One thing I’ve learned from American film and TV is that there is a strong link between sport and colleges in the US. But I don’t really know, or care, enough to delve into the fraternities and sororities side of it. All I can say with confidence is that they are basically secret societies with stupid Greek letter names.

You already fucked up when you stepped up to bat
Strike (one), strike (two), strike (three), that’s that

And that is indeed that for the first verse. Take a breather for the hook, and come back fighting, champ.


Pharoahe’s official like Starter, hit harder than Fort Greene
Authentic, Nike, Adidas and Spalding
Then hid it behind the back like making ’em all fiend
From my intricate ways to shake your whole team
Official, Starter hit harder than Fort Greene
No Authentic, Nike, Adidas and Spalding
Then hid it behind the back like making ’em all fiend
For my intricate ways to break your whole team

We’ve barely had time to come to our senses from that first verse assault before Pharaohe opens the second with a flurry of simile jabs. Sit tight, we’ll get through this.

[Verse 2]

Yo, the realness stuck, females blauch my knob like Chuck

We start the second verse’s simile collection with another baseball switcheroo. This is a reference to the amusingly-named Chuck Knoblauch. I have no idea what ‘blauch’ might mean in this context, and I’m actually fine with that.

**Challenge A:** Convert the records below into a JSON list of strings, starting with the line that contains "This screenshot has" and going on through the final line of the records. Use one string per line and leave out blank lines.

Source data

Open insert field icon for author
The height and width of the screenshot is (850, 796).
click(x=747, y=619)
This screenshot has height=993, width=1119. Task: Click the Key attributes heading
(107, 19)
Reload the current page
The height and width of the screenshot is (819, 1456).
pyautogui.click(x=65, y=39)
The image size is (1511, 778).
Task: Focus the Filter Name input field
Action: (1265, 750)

**Challenge B:** In the song commentary, what person is the "Chuck" in the opening line of the second verse a reference to?

**Output A:**
[
  "This screenshot has height=993, width=1119. Task: Click the Key attributes heading",
  "(107, 19)",
  "Reload the current page",
  "The height and width of the screenshot is (819, 1456).",
  "pyautogui.click(x=65, y=39)",
  "The image size is (1511, 778).",
  "Task: Focus the Filter Name input field",
  "Action: (1265, 750)"
]

**Output B:** Chuck Knoblauch.